Last week "Saturday Night Live” replaced its opening sketch which made fun of President Barack Obama’s boastful Osama bin Laden speech with one about “Fox & Friends," prompting The New York Post to investigate claims that SNL is going easy on Obama.
The skit, used in dress rehearsal but cut for the live show, was later posted on the Internet and, according to the New York Post, it resulted in a massive online political debate over whether the NBC long-running live comedy show is taking a dive for Obama.
Fred Armisen, playing Obama, said “This is a special time of year, when we gather together with family and friends to commemorate the shooting of this terrorist, and the gutsy decision that made it possible.

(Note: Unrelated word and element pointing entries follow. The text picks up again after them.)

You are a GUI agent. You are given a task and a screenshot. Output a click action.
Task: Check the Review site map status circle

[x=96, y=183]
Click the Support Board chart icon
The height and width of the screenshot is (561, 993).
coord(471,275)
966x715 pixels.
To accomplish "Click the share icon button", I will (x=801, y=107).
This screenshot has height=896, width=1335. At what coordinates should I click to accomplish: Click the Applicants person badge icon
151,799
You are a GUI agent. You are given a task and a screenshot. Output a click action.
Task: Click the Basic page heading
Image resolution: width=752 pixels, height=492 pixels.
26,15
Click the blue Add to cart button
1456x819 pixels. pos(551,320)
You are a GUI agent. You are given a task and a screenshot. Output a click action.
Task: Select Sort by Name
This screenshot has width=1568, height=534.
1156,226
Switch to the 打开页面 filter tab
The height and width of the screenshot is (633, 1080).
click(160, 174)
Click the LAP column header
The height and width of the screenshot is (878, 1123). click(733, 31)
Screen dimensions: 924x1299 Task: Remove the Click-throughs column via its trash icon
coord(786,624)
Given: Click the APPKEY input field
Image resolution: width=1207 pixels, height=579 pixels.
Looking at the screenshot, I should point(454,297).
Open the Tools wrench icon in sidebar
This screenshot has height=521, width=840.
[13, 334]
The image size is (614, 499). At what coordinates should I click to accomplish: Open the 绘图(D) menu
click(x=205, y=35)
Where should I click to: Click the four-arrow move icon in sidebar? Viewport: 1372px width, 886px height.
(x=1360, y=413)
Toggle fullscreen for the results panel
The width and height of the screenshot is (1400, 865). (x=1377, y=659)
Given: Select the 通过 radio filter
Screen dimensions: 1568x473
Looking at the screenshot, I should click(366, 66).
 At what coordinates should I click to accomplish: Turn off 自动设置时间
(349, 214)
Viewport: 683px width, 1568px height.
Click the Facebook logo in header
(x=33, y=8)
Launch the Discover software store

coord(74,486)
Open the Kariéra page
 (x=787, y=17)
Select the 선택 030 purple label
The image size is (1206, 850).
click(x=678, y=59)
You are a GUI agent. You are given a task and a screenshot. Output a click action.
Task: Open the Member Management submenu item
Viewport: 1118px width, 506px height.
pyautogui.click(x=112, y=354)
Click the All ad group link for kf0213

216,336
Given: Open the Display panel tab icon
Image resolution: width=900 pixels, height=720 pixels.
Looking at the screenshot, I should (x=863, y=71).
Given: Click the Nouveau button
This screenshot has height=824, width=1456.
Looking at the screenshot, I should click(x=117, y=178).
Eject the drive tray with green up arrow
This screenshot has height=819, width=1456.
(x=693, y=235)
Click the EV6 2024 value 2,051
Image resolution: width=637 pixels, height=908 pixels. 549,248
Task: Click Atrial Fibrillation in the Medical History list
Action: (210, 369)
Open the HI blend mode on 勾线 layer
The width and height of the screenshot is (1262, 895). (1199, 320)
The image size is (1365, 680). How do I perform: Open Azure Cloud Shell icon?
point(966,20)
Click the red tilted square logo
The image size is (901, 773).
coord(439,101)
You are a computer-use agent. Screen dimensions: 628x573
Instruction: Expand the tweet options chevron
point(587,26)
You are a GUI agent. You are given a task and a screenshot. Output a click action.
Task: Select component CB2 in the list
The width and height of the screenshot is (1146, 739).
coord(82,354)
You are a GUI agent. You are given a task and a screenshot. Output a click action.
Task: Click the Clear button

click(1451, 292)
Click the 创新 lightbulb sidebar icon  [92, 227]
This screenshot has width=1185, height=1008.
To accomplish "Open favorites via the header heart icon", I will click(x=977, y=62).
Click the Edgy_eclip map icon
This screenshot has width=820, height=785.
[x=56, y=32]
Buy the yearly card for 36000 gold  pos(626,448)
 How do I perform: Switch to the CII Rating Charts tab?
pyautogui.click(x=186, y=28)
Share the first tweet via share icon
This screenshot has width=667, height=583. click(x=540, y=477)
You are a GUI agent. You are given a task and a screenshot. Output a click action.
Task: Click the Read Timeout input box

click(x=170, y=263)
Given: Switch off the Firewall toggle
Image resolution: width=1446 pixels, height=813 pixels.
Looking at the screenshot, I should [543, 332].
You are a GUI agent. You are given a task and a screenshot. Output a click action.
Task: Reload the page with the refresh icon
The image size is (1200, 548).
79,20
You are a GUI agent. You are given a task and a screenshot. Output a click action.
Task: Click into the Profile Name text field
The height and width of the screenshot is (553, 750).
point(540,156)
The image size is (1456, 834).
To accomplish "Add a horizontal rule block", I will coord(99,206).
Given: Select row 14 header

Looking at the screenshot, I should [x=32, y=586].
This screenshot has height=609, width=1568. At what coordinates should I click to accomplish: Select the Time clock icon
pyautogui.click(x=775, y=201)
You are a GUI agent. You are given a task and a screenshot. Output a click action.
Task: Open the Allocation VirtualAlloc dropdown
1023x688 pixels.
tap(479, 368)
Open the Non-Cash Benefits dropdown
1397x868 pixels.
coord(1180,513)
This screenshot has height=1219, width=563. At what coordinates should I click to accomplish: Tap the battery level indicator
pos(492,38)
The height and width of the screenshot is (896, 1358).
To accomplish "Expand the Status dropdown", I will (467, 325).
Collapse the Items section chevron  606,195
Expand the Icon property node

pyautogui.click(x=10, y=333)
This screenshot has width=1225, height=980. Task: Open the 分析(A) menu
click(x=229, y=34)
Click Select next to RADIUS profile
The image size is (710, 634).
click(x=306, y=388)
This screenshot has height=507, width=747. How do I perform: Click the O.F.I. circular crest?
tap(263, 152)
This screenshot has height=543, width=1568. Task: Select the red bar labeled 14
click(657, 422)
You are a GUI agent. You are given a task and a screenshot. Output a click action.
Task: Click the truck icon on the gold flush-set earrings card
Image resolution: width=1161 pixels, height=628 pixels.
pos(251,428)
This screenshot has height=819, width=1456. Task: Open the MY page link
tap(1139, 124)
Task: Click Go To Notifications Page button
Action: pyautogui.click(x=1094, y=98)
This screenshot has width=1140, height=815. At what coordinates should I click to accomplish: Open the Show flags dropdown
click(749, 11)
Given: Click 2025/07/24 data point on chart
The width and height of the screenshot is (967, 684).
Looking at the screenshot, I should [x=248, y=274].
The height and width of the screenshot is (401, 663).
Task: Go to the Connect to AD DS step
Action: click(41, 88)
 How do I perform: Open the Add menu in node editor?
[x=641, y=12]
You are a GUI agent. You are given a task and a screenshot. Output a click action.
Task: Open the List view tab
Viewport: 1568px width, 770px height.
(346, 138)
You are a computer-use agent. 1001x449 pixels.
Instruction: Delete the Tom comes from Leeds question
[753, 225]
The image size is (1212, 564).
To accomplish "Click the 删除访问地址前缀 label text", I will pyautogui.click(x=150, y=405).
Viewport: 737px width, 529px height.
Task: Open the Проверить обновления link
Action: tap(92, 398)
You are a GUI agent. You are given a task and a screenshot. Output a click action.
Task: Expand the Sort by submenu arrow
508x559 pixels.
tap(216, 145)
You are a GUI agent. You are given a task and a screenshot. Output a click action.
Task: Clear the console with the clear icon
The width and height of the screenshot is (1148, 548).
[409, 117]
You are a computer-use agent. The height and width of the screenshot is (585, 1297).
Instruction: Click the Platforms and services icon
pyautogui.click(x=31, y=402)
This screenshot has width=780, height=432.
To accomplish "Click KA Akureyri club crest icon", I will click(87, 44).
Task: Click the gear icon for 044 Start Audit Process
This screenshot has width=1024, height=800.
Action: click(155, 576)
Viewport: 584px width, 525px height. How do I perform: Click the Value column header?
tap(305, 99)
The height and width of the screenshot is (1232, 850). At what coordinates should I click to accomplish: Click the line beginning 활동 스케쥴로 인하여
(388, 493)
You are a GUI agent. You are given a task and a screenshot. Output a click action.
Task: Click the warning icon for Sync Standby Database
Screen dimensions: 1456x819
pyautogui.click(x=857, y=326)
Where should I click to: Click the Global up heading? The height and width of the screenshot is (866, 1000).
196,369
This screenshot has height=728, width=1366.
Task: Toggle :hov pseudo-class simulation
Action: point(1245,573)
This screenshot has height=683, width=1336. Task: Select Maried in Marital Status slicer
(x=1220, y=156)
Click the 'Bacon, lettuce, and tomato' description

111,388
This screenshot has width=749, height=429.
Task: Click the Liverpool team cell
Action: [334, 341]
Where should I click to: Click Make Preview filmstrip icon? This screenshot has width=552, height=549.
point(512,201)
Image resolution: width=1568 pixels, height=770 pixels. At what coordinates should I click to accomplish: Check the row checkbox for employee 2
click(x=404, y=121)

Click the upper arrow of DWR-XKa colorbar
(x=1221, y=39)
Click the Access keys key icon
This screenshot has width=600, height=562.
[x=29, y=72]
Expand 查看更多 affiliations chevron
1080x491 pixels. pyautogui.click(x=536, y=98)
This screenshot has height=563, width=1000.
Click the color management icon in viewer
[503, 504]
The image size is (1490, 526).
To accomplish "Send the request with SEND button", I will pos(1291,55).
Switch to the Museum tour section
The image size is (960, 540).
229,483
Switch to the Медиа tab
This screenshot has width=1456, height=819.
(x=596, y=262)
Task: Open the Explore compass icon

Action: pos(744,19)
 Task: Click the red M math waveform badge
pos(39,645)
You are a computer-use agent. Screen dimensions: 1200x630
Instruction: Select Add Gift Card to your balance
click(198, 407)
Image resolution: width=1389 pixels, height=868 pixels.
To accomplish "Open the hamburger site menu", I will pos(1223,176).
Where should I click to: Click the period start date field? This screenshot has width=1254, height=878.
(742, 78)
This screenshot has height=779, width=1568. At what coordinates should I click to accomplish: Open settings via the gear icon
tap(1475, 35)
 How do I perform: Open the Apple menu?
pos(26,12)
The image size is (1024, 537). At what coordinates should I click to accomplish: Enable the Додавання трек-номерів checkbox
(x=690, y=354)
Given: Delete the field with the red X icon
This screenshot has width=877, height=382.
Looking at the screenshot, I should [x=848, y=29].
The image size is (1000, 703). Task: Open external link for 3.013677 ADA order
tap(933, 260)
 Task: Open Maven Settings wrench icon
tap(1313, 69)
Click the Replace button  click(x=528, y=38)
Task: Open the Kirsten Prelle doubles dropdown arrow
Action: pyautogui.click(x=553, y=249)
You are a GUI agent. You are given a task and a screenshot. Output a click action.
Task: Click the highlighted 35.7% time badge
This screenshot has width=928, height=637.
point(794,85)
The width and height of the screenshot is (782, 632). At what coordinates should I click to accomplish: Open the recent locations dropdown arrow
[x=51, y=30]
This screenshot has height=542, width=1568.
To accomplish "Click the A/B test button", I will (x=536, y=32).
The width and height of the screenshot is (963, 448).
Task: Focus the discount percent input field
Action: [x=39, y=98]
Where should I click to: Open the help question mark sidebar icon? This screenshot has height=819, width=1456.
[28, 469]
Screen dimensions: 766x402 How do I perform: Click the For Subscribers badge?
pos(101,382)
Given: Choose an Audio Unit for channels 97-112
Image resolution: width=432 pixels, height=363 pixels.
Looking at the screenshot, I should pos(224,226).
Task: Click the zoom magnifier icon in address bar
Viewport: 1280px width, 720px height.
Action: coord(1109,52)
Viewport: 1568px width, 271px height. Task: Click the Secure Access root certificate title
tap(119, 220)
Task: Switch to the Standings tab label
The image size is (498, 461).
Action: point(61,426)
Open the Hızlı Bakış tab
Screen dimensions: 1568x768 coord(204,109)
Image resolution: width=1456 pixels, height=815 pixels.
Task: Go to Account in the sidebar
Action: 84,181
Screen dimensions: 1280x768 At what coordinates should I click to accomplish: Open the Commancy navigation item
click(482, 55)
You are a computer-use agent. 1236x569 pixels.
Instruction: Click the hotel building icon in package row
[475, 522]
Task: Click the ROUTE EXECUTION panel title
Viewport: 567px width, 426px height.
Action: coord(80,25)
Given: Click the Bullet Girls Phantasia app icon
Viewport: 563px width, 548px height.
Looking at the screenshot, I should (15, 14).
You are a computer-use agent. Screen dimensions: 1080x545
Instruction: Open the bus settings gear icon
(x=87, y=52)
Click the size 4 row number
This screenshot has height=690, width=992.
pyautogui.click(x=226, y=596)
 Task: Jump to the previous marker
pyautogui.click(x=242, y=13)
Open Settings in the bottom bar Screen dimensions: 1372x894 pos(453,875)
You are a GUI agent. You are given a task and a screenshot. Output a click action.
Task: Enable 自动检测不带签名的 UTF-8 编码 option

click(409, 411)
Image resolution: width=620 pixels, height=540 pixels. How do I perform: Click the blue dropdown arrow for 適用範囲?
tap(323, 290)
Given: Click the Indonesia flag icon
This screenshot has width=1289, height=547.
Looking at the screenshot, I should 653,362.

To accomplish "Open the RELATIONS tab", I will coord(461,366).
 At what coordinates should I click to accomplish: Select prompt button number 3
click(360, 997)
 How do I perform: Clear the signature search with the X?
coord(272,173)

Unfortunately, I wasn’t able to be at home this year, as I had to fly to Afghanistan, to remind President Karzai that, exactly one year ago, we killed Osama bin Laden and that the decision to do so was a gutsy one — and was mine.”
Yesterday, the National Review Online questioned whether SNL “feels a liberal taboo against mocking Obama in an election year." And that, “any thought that SNL is an equal-opportunity political slasher is fast becoming, well, a joke.”
Lorne Michaels told The Post “Obviously, I thought it was funny or I wouldn’t have led dress [rehearsal] with it. But we were 27 minutes long,” and something had to be cut. He insisted “It wasn’t politics, it was about the comedy."
Michaels went on to tell the New York Post, “The show’s many things, but partisan it is not.”
Jim Downey, who has been at Saturday Night Live for years and who authored the piece does not believe it was cut for political reasons, telling the website Mediate, “They just preferred the other piece.”